PASSAGE FOR REVIEW
Boy with DMD 'Outswims' Olympian Michael Phelps

Logan Mitzel has one word for his swim with Olympic champion Michael Phelps: “awesome.”

The 11-year-old from Aurora, Ill., who has Duchenne muscular dystrophy (DMD) and relies on a manual wheelchair for mobility, loves to swim so much that in 2010 he completed a streak of swimming every day for 77 consecutive days.

“He’s an absolute fish,” says his father, Scott Mitzel. “Because of the buoyancy of the water, he doesn’t have to support his own weight, so he’s free. He does forward and back flips, he goes into the deep end, and he’s fine.”

Logan also loves the Olympics, particularly the swimming events. In 2008, when Phelps was on his record-breaking run of 14 gold medals, Logan would lie on the living room carpet and pretend to swim while watching Phelps on TV.

That is why, when the Make-A-Wish Foundation offered to grant a wish for Logan, he asked to meet Phelps. Wishes involving athletes and celebrities can be dicey, since these people already have many demands on their time, but Phelps agreed and the trip was soon arranged.

Mitzel over Phelps by a lap

In late January, Logan and his older brother Lucas flew with their dad to Baltimore, where Phelps lives and is busy training for the 2012 London Olympics at his home pool, the Meadowbrook Aquatic Center.

Logan, "an absolute fish," met his hero, Michael Phelps, through the Make-A-Wish Foundation.

“We met [Phelps’] sister, also a competitive swimmer who works for his foundation,” Scott Mitzel said. “Then he came in and spent some time talking with us and posing for pictures. He’s tall, with long arms, and built like a swimmer, with a triangular upper body. He’s very outgoing, very down-to-earth.”

Logan told Phelps about his 77-day streak in the pool and asked Phelps’ about his longest stretch of daily swimming. He said it was five years.

The Mitzels watched Phelps train for about an hour and a half, and then Logan and Lucas got in the pool with the champion. They played and joked around, and Phelps swam a race again Lucas with Logan on his back.

After watching Phelps train at the Meadowbrook Aquatic Center in Baltimore, Logan and brother Lucas hopped into the pool with the champ.

“Michael Phelps and I kept beating him,” Logan says.

Then Logan challenged Phelps to a race. They negotiated how many laps Phelps would have to swim against Logan’s single lap, and agreed on seven. “I finished one lap when he was done with six,” Logan says proudly.  Those 77 days in the pool had clearly paid off.

Afterwards, Phelps took Logan over to the pro shop and bought him a shirt, hat and water bottle, plus an autographed copy of his biography. He also gave Logan the swim cap and goggles he had just been wearing.

In return, Logan gave Phelps one of the special T-shirts Logan’s mother made for the MDA Telethon last year. On it is a picture of a smiling Logan and the words, “Praying for a Cure for Logan & MDA.”  Logan autographed the shirt at Phelps’ request, and with that, the memorable visit came to an end.

A bittersweet time

The T-shirt Logan gave to Phelps’ holds bittersweet memories for the Mitzel family. Logan’s mother Sophie, who designed a shirt every year for the MDA Telethon, was killed in a car crash last October.

Sophie, who worked for the tax-preparation firm H&R Block, was a big supporter of MDA, volunteering at Lock-Ups, Shamrocks, Harley-Davidson Motor Company rallies, walks, MDA fundraisers at Logan's school – “Any event where there was money to be counted, she would be there helping,” says Scott.

PROMPT 1
In the article about Logan Mitzel swimming with Michael Phelps, why does Logan's father say Logan is free in the water? Answer in one to three sentences.
PROMPT 2
From the article about Logan and Michael Phelps, extract the words starting with "Afterwards, Phelps took" and going on through "just been wearing.".

DATA EXTRACT
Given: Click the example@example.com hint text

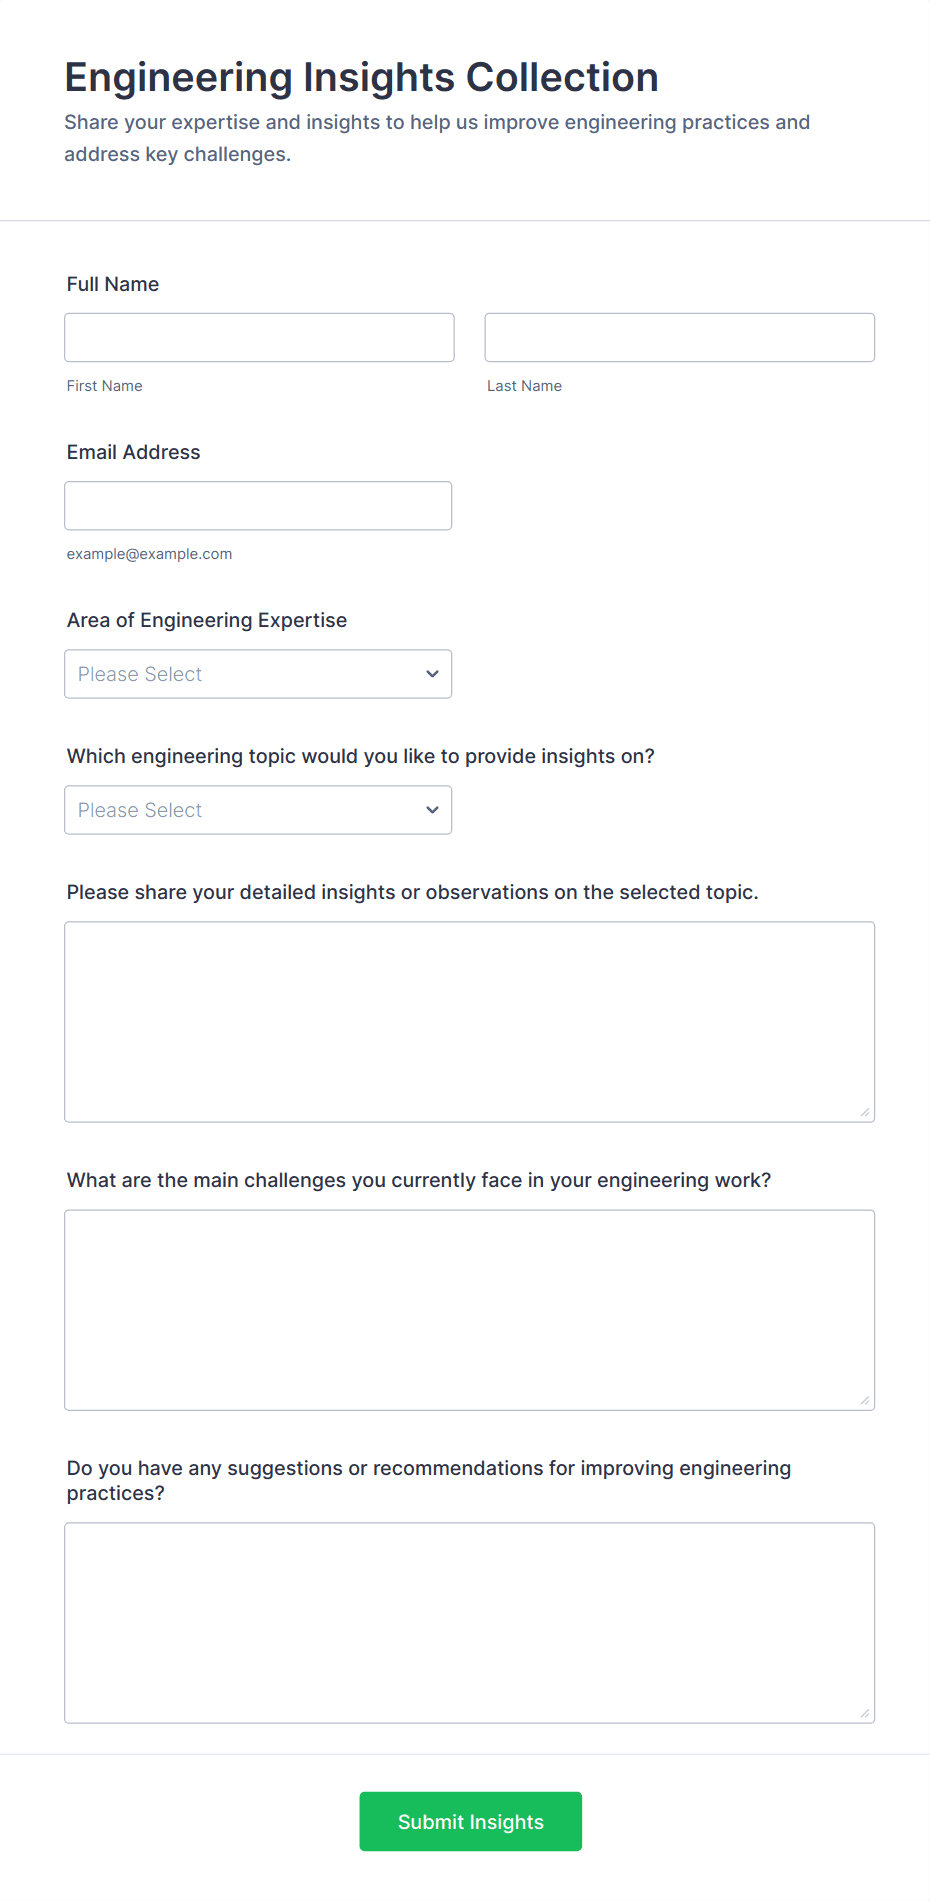Looking at the screenshot, I should (x=150, y=554).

RESULT 1
Because of the water's buoyancy, Logan doesn't have to support his own weight.

RESULT 2
Afterwards, Phelps took Logan over to the pro shop and bought him a shirt, hat and water bottle, plus an autographed copy of his biography. He also gave Logan the swim cap and goggles he had just been wearing.